Festival co-ordinator Kathi McLean and festival committee members were shocked and disheartened at the event being targeted again.
"We're shattered, to be honest. Why would anyone do something like this? What do they have against the festival?" Mrs McLean said.
The festival was a community-driven event, "run on a shoestring budget" and all the workshops were heavily subsidised. All the entertainment - the lunchtime concerts and busking and talent contests - was free.
The festival theme is "Cherishing our Environment".
"How is a senseless act like this cherishing our environment?"
As well as costing the festival money, the arson attacks would mean a rethink of how the event was run, she said.
"We can't keep fighting something like this, so I guess we won't be able to have a marquee in the park again."
Despite the setback, no remaining festival activities were cancelled.

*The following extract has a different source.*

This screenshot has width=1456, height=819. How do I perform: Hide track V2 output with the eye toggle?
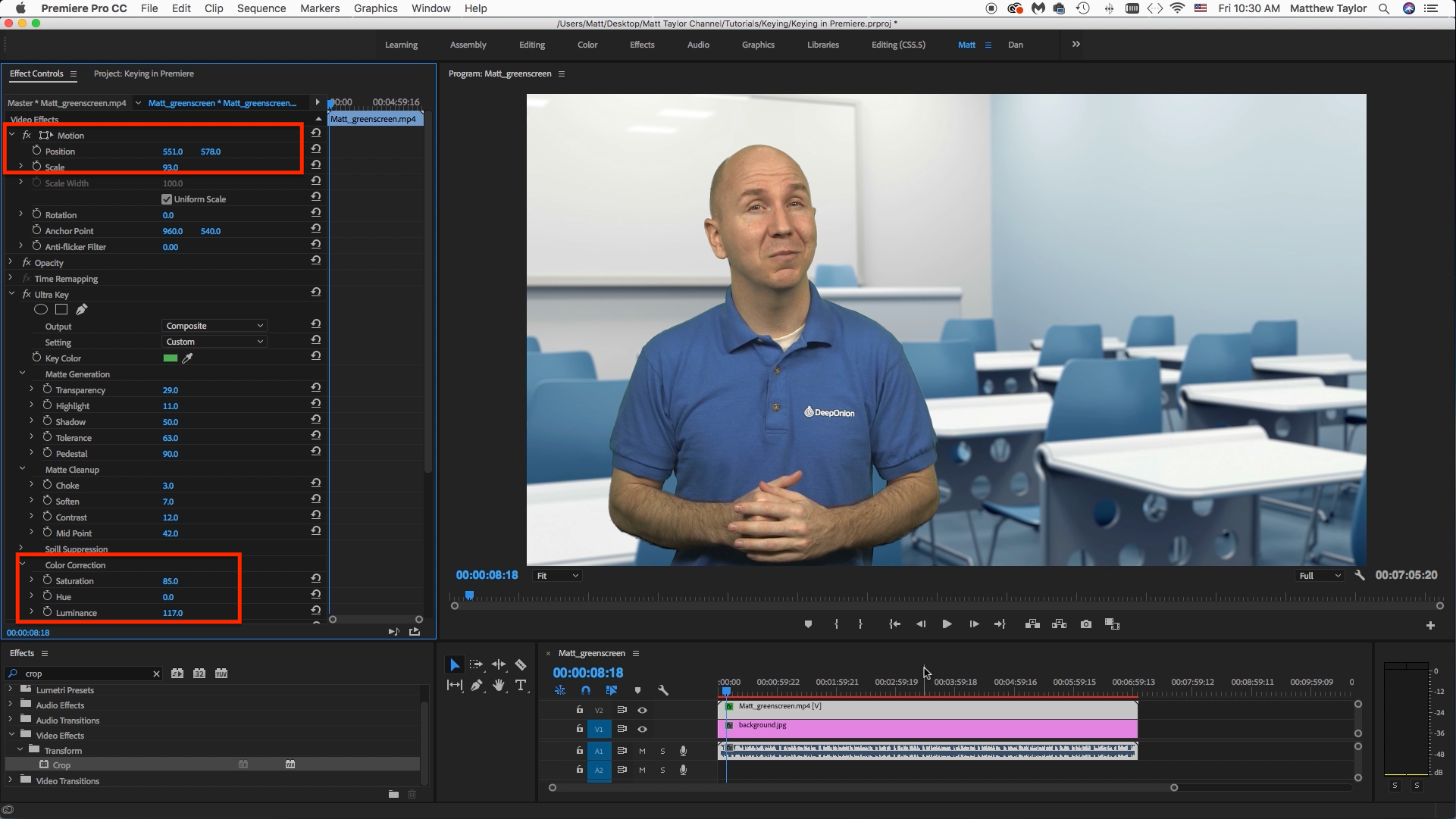tap(642, 710)
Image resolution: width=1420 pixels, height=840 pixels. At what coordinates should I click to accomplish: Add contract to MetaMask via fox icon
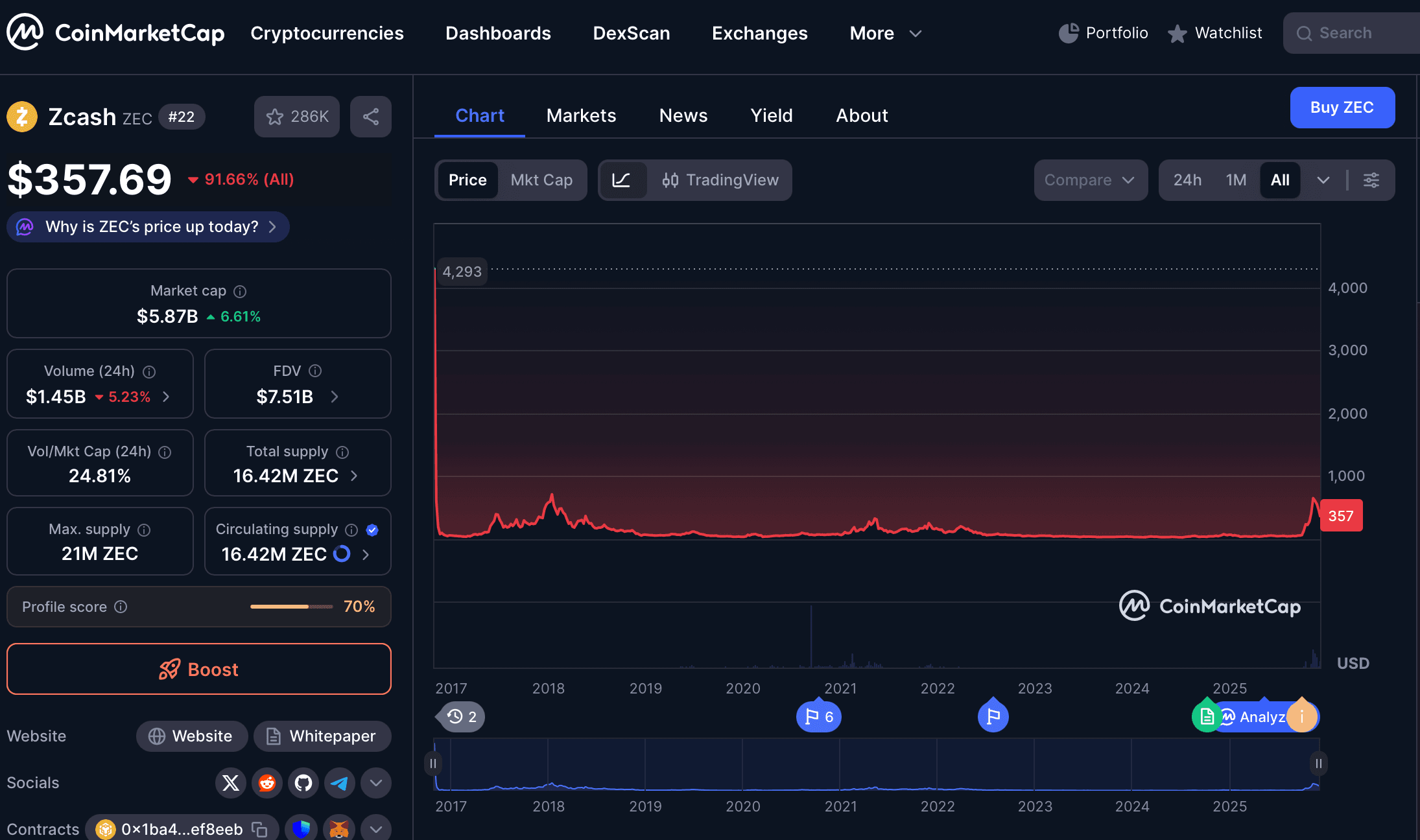pyautogui.click(x=339, y=828)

A security guard had been on site, but was on the opposite side of the park when the fire started.
Snr Const Pay said there would have been other people around at the time - vehicles travelling through town, and workers starting or finishing shifts. He asked anyone who saw anything suspicious to contact Alexandra police.
Alexandra Chief Fire Officer Russell Anderson said firemen quelled the blaze from outside the tent, with minimal disruption to the site, to allow police the best chance of gathering forensic evidence.
"What's disturbing is the amount of time and trouble that people put into a community event like this and then someone comes along and decides to ruin things," he said.